Thanks for the business, (sarcasm!) but anybody can treat this. It's not even dangerous to try at home, if opioids are the only problem. Here's how:
*For tremors, anxiety, sweating, goosebumps:
Clonidine 0.1mg up to tid if blood pressure is sufficient. (Hold if Systolic BP is less than 100 or if pulse is less than 60 bpm)
*For muscle spasms:
Cyclobenzaprine, Tizanidine, metaxolone, methocarbamol (NOT soma/carisoprodol) given two to four times daily per the PI.
*For diarrhea:
Loperamide 2mg per loose stool. Doesn't usually require a loading 4mg dose. Max 8mg per 24 hrs.
*Nausea:
Ondansetron 4mg per 4 hours is preferred over phenergan. Ginger helps.
*Insomnia:
Trazodone 50 to 200mg QHS. If not effective, Seroquel 50 to 200mg qhs.
*Pain:
IBU 200mg + APAP 500mg Q.I.D. (unless the patient was using percocet or Vicodin or another combination drug. In that case, nothing really helps because they get rebound headaches from stopping the NSAID, but it is usually gone entirely within 96 hours)
*Anxiety:
Hydroxyzine 25-50mg TID as needed for anxiety if the patient is under 55 y/o. Seroquel 25-50mg TID as needed for anxiety for over 55 y/o if clonidine isn't sufficient. Monitor BP with seroquel + clonidine; the orthostasis risk is high.

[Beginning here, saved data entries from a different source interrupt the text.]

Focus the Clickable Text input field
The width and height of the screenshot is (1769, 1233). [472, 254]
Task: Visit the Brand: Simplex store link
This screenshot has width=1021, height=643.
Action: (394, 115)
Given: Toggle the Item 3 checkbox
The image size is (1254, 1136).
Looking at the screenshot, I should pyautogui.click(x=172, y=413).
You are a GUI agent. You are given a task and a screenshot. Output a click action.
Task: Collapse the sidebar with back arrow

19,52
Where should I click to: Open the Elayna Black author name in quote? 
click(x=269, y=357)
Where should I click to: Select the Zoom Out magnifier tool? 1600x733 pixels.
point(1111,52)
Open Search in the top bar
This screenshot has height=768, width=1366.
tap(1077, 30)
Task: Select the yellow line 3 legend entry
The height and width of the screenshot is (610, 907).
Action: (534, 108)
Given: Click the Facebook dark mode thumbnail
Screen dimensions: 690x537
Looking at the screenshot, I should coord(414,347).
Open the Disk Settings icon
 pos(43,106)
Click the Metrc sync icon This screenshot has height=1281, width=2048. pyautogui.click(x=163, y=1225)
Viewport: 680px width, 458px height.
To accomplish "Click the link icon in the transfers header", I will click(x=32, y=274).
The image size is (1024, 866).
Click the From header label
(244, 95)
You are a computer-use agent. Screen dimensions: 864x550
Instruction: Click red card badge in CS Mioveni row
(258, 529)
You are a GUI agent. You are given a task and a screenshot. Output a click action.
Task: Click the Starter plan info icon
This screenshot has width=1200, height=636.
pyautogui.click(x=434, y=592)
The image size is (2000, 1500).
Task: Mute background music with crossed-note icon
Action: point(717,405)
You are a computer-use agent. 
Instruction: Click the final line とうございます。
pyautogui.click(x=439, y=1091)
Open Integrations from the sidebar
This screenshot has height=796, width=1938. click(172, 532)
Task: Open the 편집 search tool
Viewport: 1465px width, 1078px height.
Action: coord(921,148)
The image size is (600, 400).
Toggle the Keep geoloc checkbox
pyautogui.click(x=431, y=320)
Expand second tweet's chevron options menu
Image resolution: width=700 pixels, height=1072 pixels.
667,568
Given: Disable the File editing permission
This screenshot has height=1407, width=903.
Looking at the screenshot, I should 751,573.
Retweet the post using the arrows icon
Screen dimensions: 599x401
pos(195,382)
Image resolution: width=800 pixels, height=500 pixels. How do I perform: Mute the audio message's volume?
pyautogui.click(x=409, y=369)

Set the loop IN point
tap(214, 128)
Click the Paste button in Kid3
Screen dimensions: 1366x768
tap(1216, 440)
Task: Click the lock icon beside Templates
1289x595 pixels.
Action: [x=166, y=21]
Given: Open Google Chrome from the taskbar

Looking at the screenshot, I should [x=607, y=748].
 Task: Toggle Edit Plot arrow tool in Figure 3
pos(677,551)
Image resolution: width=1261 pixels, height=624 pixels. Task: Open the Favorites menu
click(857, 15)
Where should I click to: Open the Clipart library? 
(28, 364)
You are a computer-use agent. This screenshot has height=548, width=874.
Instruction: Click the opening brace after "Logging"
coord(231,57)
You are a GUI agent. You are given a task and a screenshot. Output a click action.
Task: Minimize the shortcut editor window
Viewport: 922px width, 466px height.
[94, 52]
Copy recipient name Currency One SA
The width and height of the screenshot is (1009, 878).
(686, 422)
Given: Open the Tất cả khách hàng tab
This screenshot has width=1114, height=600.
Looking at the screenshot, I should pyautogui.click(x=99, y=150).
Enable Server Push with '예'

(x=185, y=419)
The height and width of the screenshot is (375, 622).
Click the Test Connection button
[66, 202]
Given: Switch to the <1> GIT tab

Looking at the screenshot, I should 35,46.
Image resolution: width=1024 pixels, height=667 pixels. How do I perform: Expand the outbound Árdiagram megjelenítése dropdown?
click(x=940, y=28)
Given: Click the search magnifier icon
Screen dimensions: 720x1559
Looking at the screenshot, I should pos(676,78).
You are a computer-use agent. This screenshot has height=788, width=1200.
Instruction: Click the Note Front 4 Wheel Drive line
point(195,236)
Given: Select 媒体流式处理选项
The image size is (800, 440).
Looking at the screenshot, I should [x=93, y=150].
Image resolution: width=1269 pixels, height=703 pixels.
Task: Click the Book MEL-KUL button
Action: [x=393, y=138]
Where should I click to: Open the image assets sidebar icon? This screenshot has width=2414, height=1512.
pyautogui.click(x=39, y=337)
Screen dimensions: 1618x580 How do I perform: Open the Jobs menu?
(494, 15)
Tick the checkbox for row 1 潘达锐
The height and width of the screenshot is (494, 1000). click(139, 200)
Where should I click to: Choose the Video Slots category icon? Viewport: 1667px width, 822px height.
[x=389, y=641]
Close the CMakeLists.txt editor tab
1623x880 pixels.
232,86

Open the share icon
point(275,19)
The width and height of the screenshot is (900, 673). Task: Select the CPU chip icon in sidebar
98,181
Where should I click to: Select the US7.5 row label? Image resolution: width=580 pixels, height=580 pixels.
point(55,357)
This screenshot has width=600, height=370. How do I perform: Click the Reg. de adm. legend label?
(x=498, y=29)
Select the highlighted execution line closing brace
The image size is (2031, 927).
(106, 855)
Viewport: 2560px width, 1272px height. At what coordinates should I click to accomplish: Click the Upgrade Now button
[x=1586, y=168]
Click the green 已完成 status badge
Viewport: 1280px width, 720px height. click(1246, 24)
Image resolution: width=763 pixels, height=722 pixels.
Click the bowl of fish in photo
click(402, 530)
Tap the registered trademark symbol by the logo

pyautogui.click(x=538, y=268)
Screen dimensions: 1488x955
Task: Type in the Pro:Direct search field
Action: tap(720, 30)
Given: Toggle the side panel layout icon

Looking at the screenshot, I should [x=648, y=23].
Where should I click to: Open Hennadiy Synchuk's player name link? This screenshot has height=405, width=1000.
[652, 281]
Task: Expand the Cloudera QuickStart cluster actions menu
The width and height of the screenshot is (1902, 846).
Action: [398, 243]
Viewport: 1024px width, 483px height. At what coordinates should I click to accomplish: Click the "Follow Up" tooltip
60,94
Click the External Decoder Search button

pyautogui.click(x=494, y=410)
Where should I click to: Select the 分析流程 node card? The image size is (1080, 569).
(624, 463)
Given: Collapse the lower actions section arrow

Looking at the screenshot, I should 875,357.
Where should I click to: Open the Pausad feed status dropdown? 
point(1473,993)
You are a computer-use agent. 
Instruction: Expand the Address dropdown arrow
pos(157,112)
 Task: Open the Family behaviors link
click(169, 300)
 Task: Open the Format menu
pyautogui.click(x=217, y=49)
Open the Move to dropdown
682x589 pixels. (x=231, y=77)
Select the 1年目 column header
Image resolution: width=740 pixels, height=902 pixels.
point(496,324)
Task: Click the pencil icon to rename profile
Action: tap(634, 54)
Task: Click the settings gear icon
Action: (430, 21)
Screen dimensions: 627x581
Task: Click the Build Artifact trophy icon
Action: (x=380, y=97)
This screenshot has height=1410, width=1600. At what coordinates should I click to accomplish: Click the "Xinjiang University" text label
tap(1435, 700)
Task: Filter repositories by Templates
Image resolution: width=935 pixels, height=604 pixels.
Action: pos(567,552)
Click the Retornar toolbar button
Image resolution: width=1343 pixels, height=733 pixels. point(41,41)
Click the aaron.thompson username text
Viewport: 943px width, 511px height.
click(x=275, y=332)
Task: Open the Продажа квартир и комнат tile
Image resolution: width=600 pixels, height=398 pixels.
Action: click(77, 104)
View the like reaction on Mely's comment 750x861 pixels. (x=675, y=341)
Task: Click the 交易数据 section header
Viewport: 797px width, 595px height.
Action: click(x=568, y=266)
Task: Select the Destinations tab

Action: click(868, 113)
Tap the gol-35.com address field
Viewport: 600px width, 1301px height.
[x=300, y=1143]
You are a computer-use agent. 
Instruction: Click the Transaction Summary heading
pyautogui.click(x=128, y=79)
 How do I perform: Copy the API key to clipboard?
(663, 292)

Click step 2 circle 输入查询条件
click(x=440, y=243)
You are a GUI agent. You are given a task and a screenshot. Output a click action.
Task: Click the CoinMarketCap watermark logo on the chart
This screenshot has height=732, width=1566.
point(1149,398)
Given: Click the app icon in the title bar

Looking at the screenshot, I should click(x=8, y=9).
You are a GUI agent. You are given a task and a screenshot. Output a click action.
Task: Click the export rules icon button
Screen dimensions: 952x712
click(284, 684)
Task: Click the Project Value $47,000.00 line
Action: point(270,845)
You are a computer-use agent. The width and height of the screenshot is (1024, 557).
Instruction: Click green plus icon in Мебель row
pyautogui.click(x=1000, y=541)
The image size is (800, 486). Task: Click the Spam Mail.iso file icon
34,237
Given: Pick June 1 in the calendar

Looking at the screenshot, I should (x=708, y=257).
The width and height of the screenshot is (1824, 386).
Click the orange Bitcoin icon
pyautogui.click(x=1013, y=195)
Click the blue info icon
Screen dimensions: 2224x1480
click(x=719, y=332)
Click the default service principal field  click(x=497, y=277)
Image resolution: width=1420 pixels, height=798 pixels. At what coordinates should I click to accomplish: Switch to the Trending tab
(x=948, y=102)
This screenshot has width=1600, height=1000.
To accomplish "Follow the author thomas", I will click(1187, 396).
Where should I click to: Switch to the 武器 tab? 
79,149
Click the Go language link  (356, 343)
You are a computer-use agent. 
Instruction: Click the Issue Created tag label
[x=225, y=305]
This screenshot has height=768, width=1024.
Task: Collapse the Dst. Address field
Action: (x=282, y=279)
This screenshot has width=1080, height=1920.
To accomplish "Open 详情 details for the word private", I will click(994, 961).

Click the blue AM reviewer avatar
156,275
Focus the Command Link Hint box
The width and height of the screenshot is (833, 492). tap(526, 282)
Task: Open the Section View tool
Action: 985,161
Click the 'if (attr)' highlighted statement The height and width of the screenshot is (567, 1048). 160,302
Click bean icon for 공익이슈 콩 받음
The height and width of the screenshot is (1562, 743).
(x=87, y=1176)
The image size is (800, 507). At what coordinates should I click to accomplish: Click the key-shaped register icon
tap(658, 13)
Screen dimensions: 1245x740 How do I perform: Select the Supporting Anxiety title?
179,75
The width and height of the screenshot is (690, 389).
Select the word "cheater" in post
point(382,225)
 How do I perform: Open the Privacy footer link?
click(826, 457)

*Each of the above is "as needed," and patients taper themselves without prompting because the above agents are not reenforcing.
CAVEAT !!! ---
One must always consider whether the patient is self-treating a mood or anxiety disorder by using opioids. That is incredibly common. If you fail to treat the primary condition, the opioid use will recur in greater than 85% of cases. However, using benzodiazepines causes a similar phenomenon with anxiety disorders. The anxiety symptoms will pass, and the patient won't die from a bit of anxiety. So don't shoot yourself and the patient in the foot by using benzos. If you have a bipolar patient or PTSD patient or MDD patient, talk to your friendly neighborhood psychiatrist for some suggestions, or send those folks to a dual diagnosis program.